FWIW my inclination is to say that 1-4 are all "changes to my mental model". And 5 involves both changes to my mental model (knowing that I'm grumpy), and changes to the inputs to my mental model (I feel different "feelings" than I otherwise would—I think of those as inputs going into the model, just like visual inputs go into the model). Is there anything wrong / missing / suboptimal about that definition?
This one kinda confuses me. I'm of the opinion that the human brain is "constructed with a model explicitly, so that identifying the model is as simple as saying "the model is in this sub-module, the one labelled 'model'"." Of course the contents of the model are learned, but I think the question of whether any particular plastic synapse is or is not part of the information content of the model will have a straightforward yes-or-no answer. If that's right, then "it's hard to find the model (if any) in a trained model-free RL agent" is a disanalogy to "AIs learning human values". It would be more analogous to just train a MuZero clone, which has a labeled "model" component, instead of training a model-free RL.
And then looking at weights and activations would also be disanalogous to "AIs learning human values", since we probably won't have those kinds of real-time-brain-scanning technologies, right?
Sorry if I'm misunderstanding.
Ah, you mean that "alignment" is a different problem than "subhuman and human-imitating training safety"? :P
Ah, you mean that "alignment" is a different problem than "subhuman and human-imitating training safety"? :P
"Quantilizing from the human policy" is human-imitating in a sense, but also superhuman. At least modestly superhuman - depends on how hard you quantilize. (And maybe very superhuman in speed.)
If you could fork your brain state to create an exact clone, would that clone be "aligned" with you? I think that we should define the word "aligned" such that the answer is "yes". Common sense, right?
Seems to me that if you say "yes it's aligned" to that question, then you should also say "yes it's aligned" to a quantilize-from-the-human-policy agent. It's kinda in the same category, seems to me.

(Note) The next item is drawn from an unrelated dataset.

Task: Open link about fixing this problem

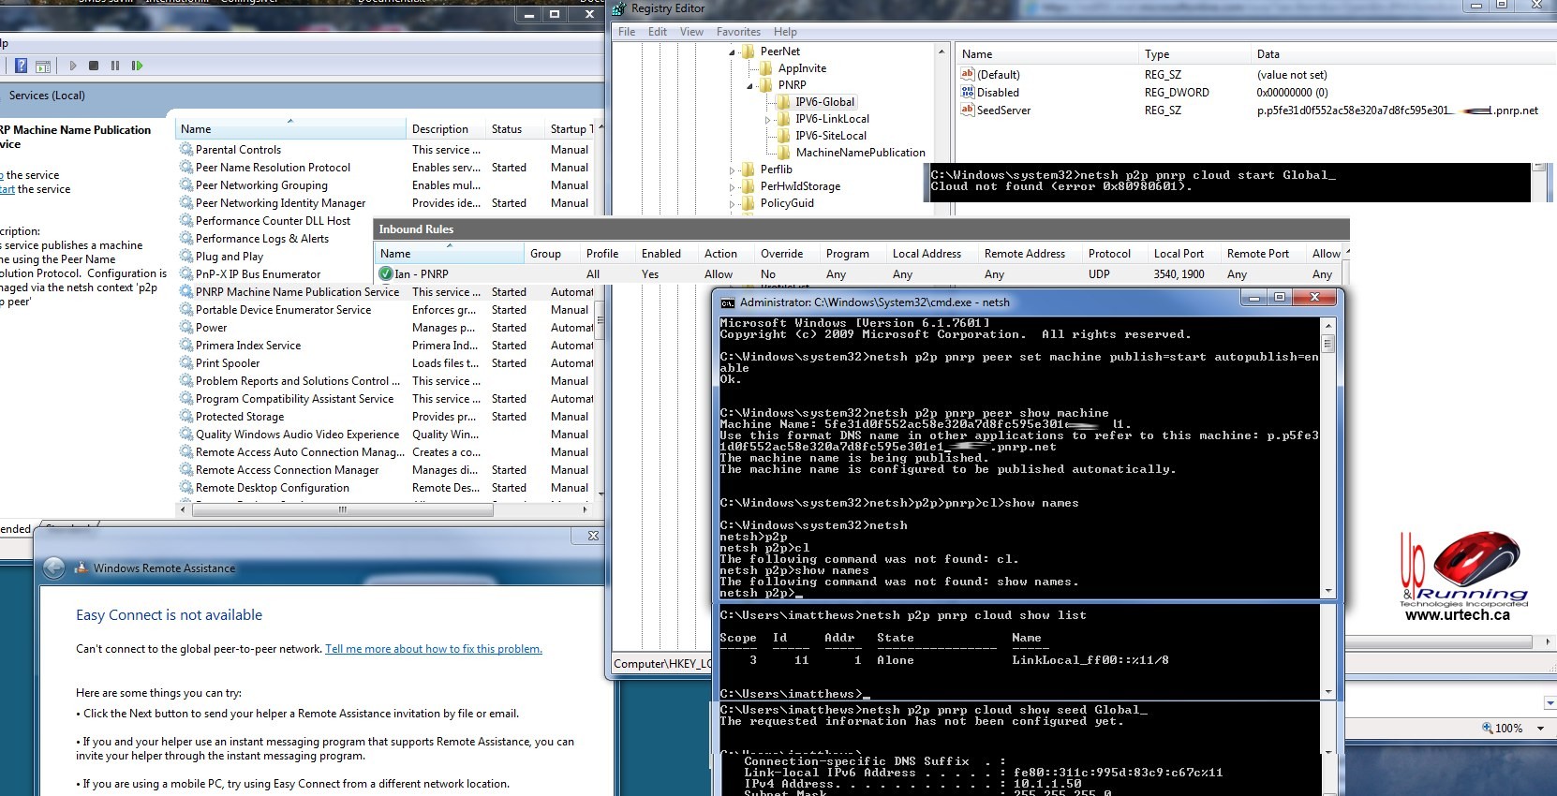Action: click(x=433, y=649)
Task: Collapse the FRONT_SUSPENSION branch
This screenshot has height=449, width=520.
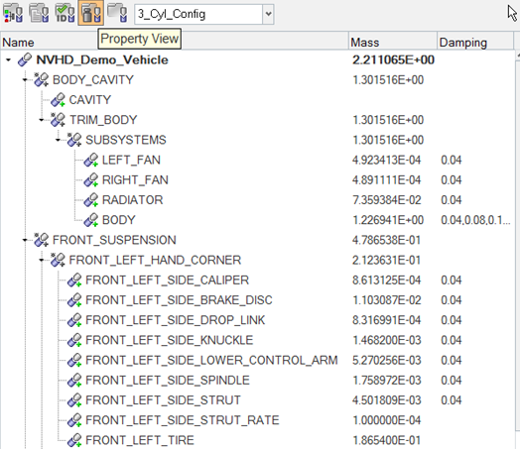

Hmm, Stuart Armstrong suggested here that "alignment is conditional: an AI is aligned with humans in certain circumstances, at certain levels of power." So then maybe as you quantilize harder and harder, you get less and less confident in that system's "alignment"?
(I'm not sure we're disagreeing about anything substantive, just terminology, right? Also, I don't actually personally buy into this quantilization picture, to be clear.)